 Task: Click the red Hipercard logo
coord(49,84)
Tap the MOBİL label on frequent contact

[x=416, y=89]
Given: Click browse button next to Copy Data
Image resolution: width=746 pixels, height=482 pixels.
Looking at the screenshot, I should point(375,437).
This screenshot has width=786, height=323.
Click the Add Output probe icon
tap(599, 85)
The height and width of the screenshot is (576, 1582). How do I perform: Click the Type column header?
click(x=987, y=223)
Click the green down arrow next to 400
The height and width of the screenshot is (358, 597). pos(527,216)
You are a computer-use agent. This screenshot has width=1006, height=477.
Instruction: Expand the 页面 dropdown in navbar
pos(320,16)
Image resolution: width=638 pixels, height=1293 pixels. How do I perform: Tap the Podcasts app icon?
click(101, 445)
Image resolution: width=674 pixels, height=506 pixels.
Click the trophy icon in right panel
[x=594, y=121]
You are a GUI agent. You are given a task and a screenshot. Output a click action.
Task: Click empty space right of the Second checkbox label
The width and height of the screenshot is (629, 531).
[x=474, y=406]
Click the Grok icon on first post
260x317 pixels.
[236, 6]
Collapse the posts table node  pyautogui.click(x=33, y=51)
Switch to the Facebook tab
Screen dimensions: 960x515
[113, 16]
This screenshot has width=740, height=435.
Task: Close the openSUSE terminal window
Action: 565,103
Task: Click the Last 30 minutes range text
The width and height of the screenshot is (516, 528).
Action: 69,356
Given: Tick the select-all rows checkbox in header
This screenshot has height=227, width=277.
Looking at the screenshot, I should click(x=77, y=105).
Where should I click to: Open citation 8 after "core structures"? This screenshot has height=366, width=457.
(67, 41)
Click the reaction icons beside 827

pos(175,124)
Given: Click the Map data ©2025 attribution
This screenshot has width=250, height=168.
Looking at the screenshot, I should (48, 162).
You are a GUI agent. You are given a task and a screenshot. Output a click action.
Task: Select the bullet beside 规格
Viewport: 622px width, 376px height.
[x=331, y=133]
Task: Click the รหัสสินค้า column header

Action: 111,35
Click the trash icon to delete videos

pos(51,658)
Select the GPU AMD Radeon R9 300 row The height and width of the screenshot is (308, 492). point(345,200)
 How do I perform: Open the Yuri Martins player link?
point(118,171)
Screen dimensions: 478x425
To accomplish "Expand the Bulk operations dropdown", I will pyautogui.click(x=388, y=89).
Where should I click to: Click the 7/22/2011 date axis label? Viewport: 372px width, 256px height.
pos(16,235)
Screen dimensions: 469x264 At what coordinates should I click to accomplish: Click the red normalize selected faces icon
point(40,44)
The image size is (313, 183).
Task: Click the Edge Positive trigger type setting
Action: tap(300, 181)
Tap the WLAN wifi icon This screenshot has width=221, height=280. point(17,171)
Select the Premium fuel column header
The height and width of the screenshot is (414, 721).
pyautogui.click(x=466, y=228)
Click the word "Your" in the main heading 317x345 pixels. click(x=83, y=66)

Exercise aim. Where does the word "checkbox" appear in the listing above? Copy every line that holds it.

Solution for this problem.
Task: Click empty space right of the Second checkbox label
Given: Tick the select-all rows checkbox in header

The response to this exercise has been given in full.